[Start of The data]

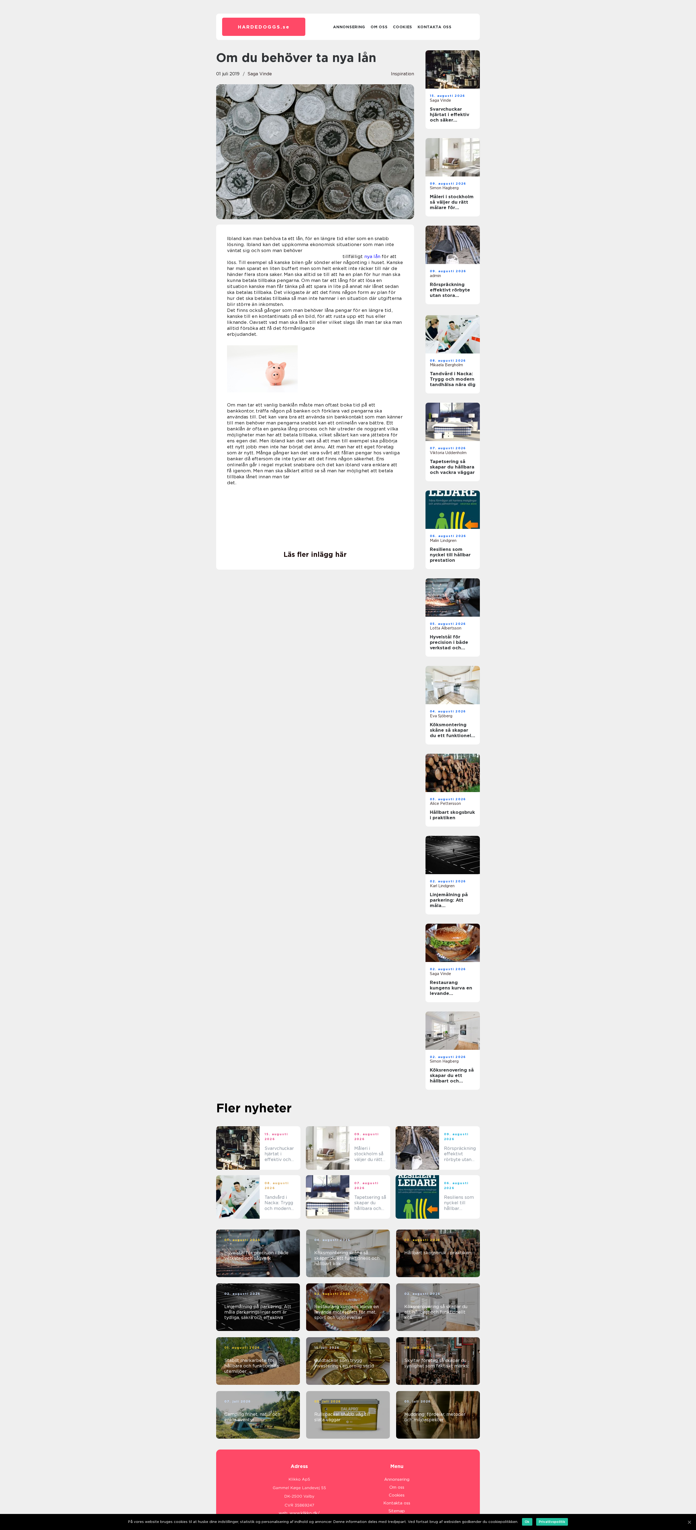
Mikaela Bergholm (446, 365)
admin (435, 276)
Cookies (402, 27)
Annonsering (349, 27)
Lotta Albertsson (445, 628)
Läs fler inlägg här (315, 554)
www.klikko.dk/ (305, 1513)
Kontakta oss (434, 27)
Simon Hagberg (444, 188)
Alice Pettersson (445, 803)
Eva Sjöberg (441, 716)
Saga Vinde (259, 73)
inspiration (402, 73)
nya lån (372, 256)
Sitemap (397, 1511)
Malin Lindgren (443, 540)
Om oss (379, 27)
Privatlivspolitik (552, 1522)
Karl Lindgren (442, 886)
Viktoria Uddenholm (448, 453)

[End of The data]
[Start of The data]

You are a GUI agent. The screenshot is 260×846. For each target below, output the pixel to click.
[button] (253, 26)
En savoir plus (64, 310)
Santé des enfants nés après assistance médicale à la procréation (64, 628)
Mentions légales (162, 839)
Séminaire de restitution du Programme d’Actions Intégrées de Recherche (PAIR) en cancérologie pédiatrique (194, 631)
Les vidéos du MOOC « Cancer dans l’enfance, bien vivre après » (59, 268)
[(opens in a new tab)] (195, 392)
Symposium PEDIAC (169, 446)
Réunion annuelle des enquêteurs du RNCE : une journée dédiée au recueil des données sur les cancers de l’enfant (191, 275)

[End of The data]
[Start of The data]

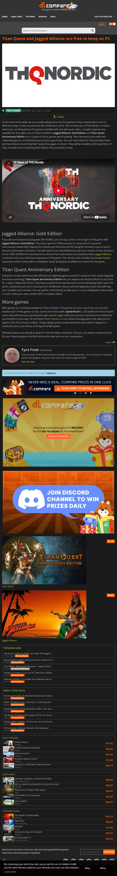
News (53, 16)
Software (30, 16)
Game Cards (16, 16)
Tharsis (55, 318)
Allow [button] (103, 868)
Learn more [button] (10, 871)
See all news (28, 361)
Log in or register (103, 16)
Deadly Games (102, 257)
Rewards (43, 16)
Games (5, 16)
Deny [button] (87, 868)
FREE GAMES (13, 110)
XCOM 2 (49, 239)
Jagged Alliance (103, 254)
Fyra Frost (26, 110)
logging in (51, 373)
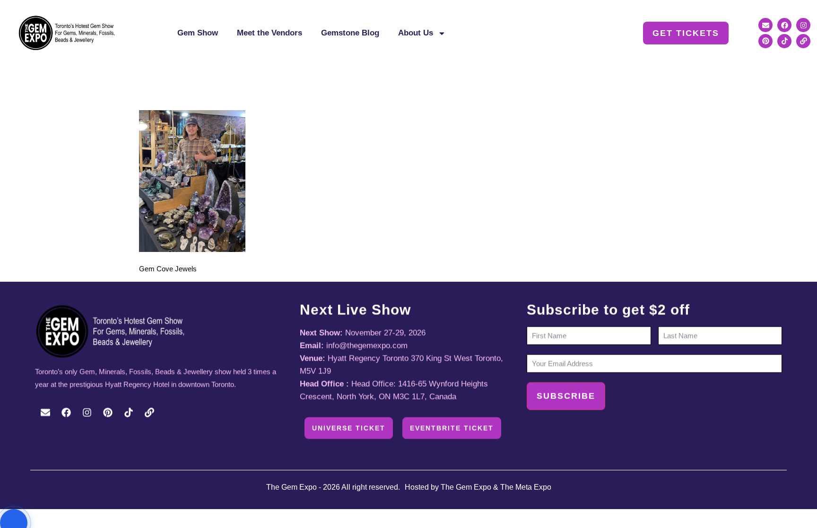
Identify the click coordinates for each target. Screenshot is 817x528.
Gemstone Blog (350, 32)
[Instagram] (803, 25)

[End of The data]

Do this: Rewrite the records from the line with "Deny [button] (87, 868)" to the line with "[Instagram] (803, 25)", both included, leaving out the pictures and keeping the request lines unchanged. Multiply every answer coordinate by 0.4 and round to the nearest whole number, with halves rounded up.

The response:
Deny [button] (35, 347)
FREE GAMES (5, 44)
XCOM 2 (20, 96)
Jagged Alliance (41, 102)
Fyra Frost (10, 44)
logging in (20, 149)
Identify the click coordinates for each target. Screenshot is 817x528.
Gemstone Blog (140, 13)
[Instagram] (321, 10)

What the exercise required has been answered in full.